Stored data entries
▼
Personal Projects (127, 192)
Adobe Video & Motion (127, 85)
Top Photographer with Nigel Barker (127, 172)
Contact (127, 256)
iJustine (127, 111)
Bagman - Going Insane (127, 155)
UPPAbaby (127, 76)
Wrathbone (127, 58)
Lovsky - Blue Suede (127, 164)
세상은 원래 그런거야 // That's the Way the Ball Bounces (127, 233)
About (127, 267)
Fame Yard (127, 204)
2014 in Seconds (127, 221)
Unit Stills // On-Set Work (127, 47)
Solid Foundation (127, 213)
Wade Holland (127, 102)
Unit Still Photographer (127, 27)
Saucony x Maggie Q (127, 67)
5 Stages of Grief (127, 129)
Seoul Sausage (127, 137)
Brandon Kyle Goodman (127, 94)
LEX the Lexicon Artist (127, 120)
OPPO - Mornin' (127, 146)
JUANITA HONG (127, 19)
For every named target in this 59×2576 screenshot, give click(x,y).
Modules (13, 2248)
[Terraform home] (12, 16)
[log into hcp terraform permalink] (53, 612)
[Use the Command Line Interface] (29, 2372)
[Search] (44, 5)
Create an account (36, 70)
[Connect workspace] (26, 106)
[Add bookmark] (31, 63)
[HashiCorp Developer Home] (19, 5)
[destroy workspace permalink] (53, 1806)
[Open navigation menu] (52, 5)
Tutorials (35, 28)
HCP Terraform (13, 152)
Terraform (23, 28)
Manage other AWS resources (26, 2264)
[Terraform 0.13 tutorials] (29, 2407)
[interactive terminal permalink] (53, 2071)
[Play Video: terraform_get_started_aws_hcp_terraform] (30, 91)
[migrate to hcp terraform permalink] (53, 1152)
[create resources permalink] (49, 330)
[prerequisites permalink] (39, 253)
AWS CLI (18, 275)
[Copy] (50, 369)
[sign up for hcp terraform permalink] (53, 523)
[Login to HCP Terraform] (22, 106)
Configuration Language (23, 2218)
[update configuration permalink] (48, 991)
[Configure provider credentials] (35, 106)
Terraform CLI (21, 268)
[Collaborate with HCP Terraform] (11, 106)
▲
Every word in the records must appear in your copy exactly as it does above.

Personal Projects (127, 192)
Adobe Video & Motion (127, 85)
Top Photographer with Nigel Barker (127, 172)
Contact (127, 256)
iJustine (127, 111)
Bagman - Going Insane (127, 155)
UPPAbaby (127, 76)
Wrathbone (127, 58)
Lovsky - Blue Suede (127, 164)
세상은 원래 그런거야 // That's the Way the Ball Bounces (127, 233)
About (127, 267)
Fame Yard (127, 204)
2014 in Seconds (127, 221)
Unit Stills // On-Set Work (127, 47)
Solid Foundation (127, 213)
Wade Holland (127, 102)
Unit Still Photographer (127, 27)
Saucony x Maggie Q (127, 67)
5 Stages of Grief (127, 129)
Seoul Sausage (127, 137)
Brandon Kyle Goodman (127, 94)
LEX the Lexicon Artist (127, 120)
OPPO - Mornin' (127, 146)
JUANITA HONG (127, 19)
For every named target in this 59×2576 screenshot, give click(x,y).
Modules (13, 2248)
[Terraform home] (12, 16)
[log into hcp terraform permalink] (53, 612)
[Use the Command Line Interface] (29, 2372)
[Search] (44, 5)
Create an account (36, 70)
[Connect workspace] (26, 106)
[Add bookmark] (31, 63)
[HashiCorp Developer Home] (19, 5)
[destroy workspace permalink] (53, 1806)
[Open navigation menu] (52, 5)
Tutorials (35, 28)
HCP Terraform (13, 152)
Terraform (23, 28)
Manage other AWS resources (26, 2264)
[Terraform 0.13 tutorials] (29, 2407)
[interactive terminal permalink] (53, 2071)
[Play Video: terraform_get_started_aws_hcp_terraform] (30, 91)
[migrate to hcp terraform permalink] (53, 1152)
[create resources permalink] (49, 330)
[prerequisites permalink] (39, 253)
AWS CLI (18, 275)
[Copy] (50, 369)
[sign up for hcp terraform permalink] (53, 523)
[Login to HCP Terraform] (22, 106)
Configuration Language (23, 2218)
[update configuration permalink] (48, 991)
[Configure provider credentials] (35, 106)
Terraform CLI (21, 268)
[Collaborate with HCP Terraform] (11, 106)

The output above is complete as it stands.